Daí o pessoalmente tirar a conclusão de que Portugal está cheio de
andarilhos incansáveis, sempre andando, nem que seja a manquejar.
Sendo
eu novo, coisa que fica lá muito para trás, lembro que se dizia que
os europeus continentais, entre eles os da Lusitânia de Viriato (que
chegava até Toledo e grande parte da Estremadura e Andaluzia
actualmente espanhola) eram
propensos a relatar as suas maleitas, fossem reais ou imaginárias.
Enquanto isso os naturais do Reino Unido desviavam pela tangente,
convictos que o relatar doenças e achaques era de mau tom, coisa a
evitar. Conclusão: parece que a educação britânica ganhou força
e nos incitou a andar, com benefícios para a circulação pedonal e sanguínea.
A
meditação não pode terminar aqui, atendendo à admitida vocação
para ser embirrante. São várias as frases habituais que dizem uma
coisa mas pretendem dizer outra bastante diferente. Uma delas é frequente quando pretendemos pagar com numerário -situação
cada dia menos habitual-
Como raramente a conta a saldar inclui, exclusivamente, unidades
certas da moeda em vigor, digamos que aparecem uns restos, em cêntimos, que devem mudar de proprietário. Uma das frases
habituais que nos dizem é: Pode
arranjar 37 cêntimos? (Ou
outra importância que corresponda à soma a liquidar).
Sendo
eu, como confesso, um embirrante, quando não resisto digo: de me
as moedas estragadas que tentarei arranjar! Se
a pessoa à minha frente não ficar espumando pela boca, esclareço:
É que esta é umas das frases em que
aquilo que se diz não corresponde, literalmente, ao que se pretende
dizer. Nesta ocasião a pergunta deveria ser: terá, por acaso, essas moedas para
fechar a conta? Ou outra equivalente.
Retrocedendo
na idade, mais uma vez, recordo que dei muitas gargalhadas quando via
uma vinheta ilustrando um homem caído na rua e com um facalhão
espetado no peito. Um passante perguntava-lhe, muito compungido: Isto dói-lhe? E o
visado respondia, invariavelmente, “só
quando rio”.
E esta fraca anedota, gráfica, aparecia com frequência. A conhecia
de cor. Mas mesmo assim reagia como se fosse a primeira vez.

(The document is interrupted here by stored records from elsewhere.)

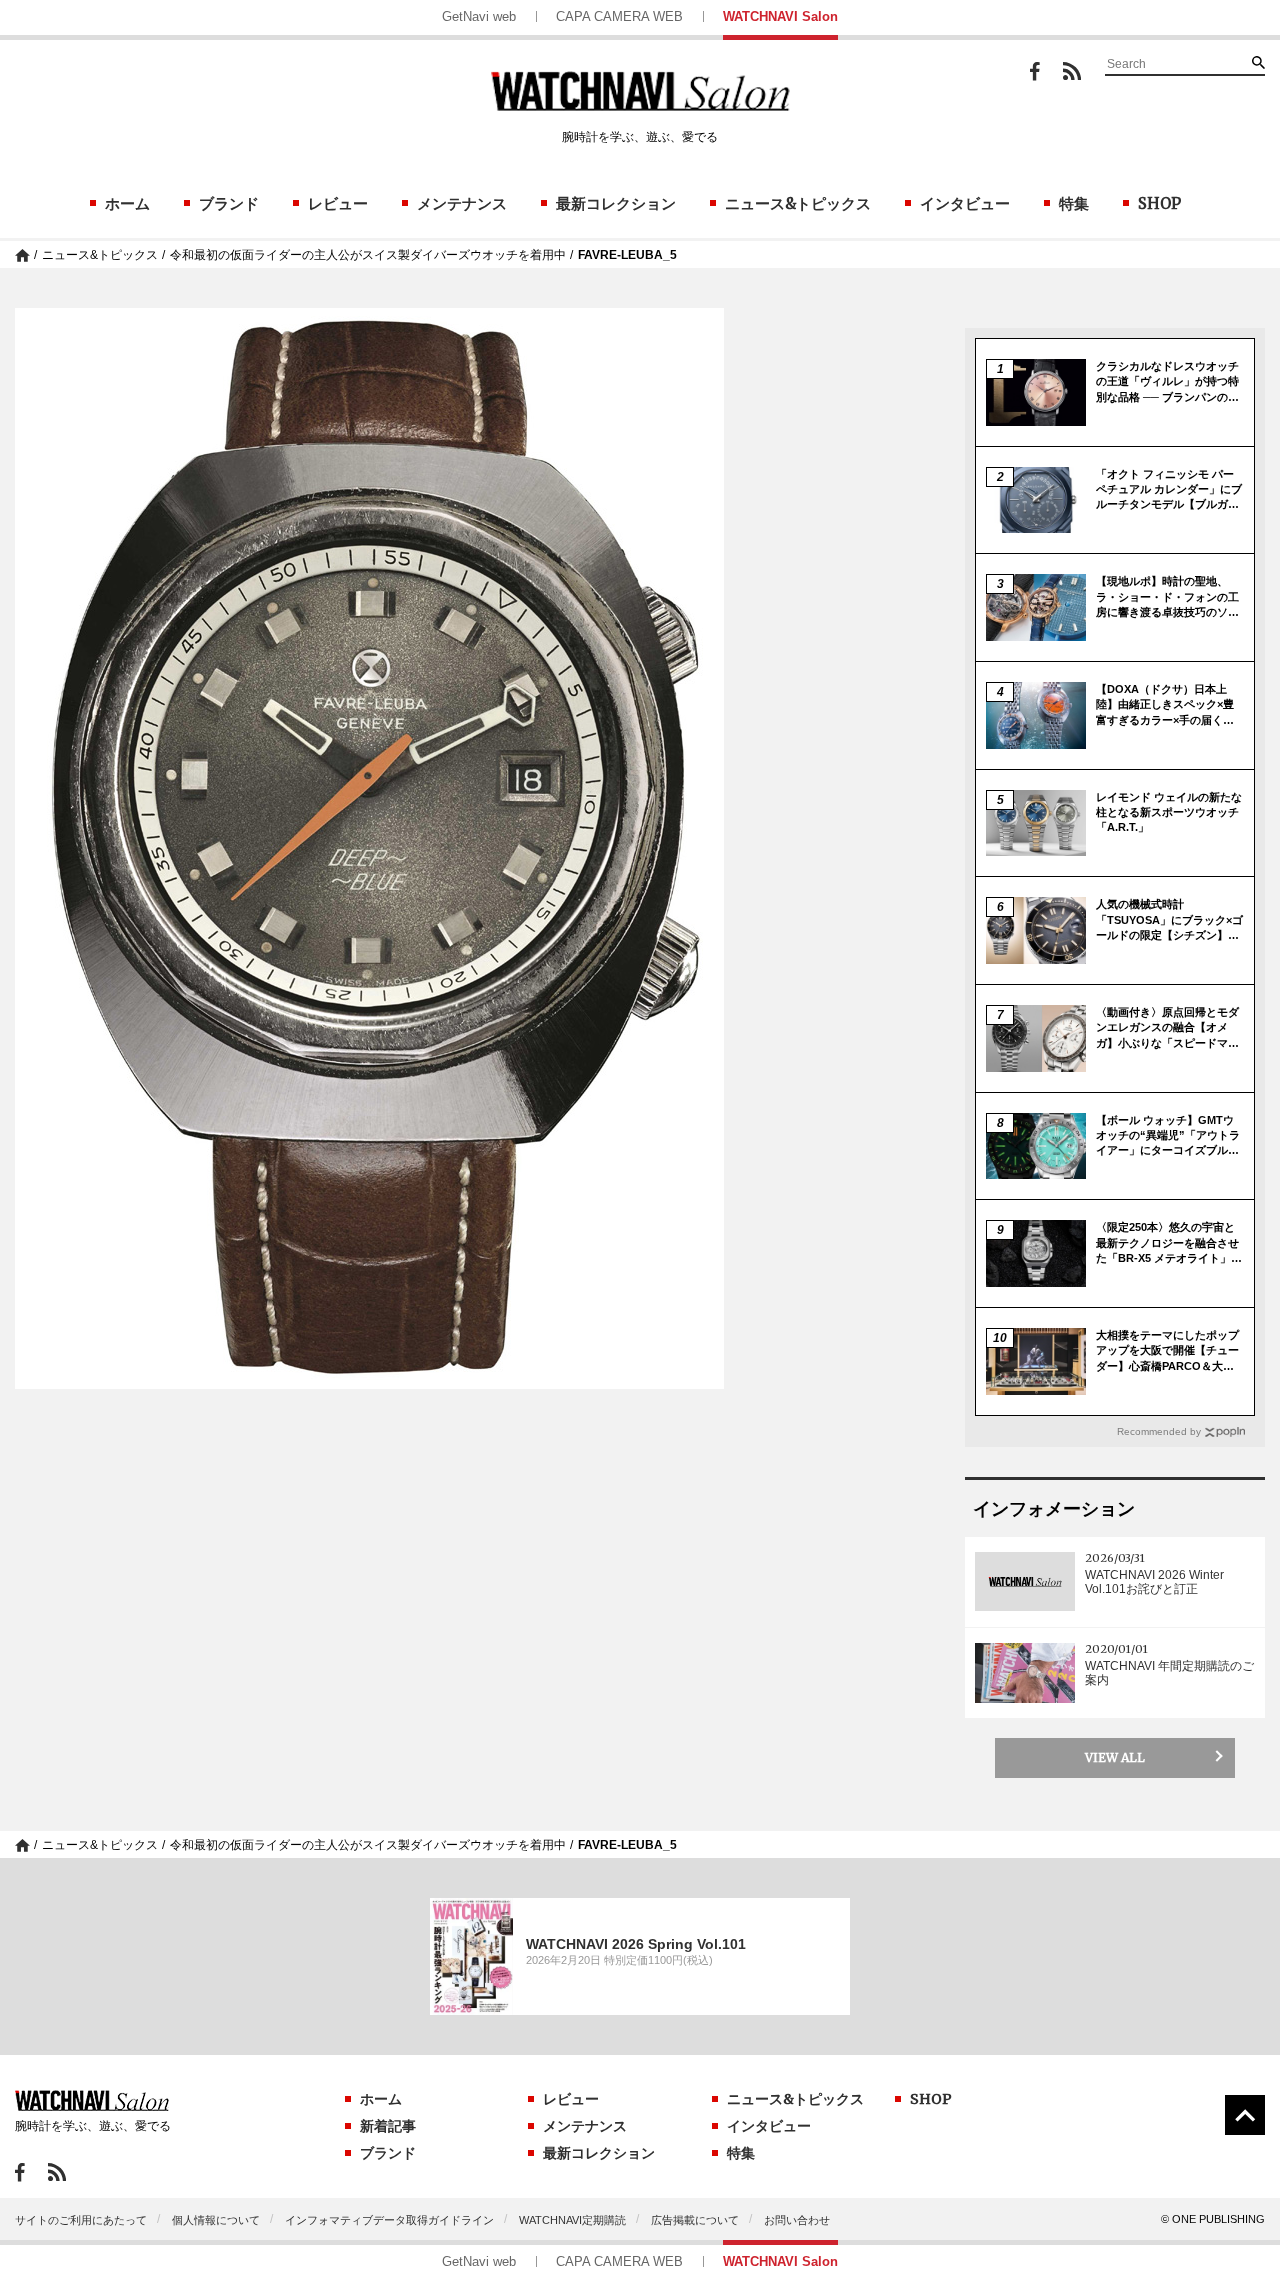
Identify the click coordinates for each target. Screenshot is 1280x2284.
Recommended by (1159, 1431)
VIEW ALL (1115, 1757)
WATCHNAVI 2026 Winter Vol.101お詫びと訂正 (1154, 1582)
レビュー (338, 203)
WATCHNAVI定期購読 (572, 2220)
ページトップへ (1245, 2115)
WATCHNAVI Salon (780, 16)
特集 (1074, 203)
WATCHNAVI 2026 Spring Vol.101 (636, 1944)
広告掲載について (695, 2220)
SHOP (1159, 203)
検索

Dias atrás, andando confiado no piso que tinha pela frente, coisa que nem sempre podemos valorizar assim dadas as características da muito famosa e estimada calçada portuguesa, dei de pantanas no chão. Bati com a cabeça, com a testa propriamente dita, fazendo um barulho notável (dado que estava oca, não admira..) Prontamente surgiram seis ou mais pessoas, algumas com telemóveis prontas a tirar testemunhos gráficos, e perguntavam (em coro desafinado) dói muito? Por acaso não sangrava nem apresentava um "galo" e por isso limitei-me a responder, erguendo-me (com ajuda),NEM POR ISSO, SEMPRE TIVE A CABEÇA MUITO DURA... E é verdade!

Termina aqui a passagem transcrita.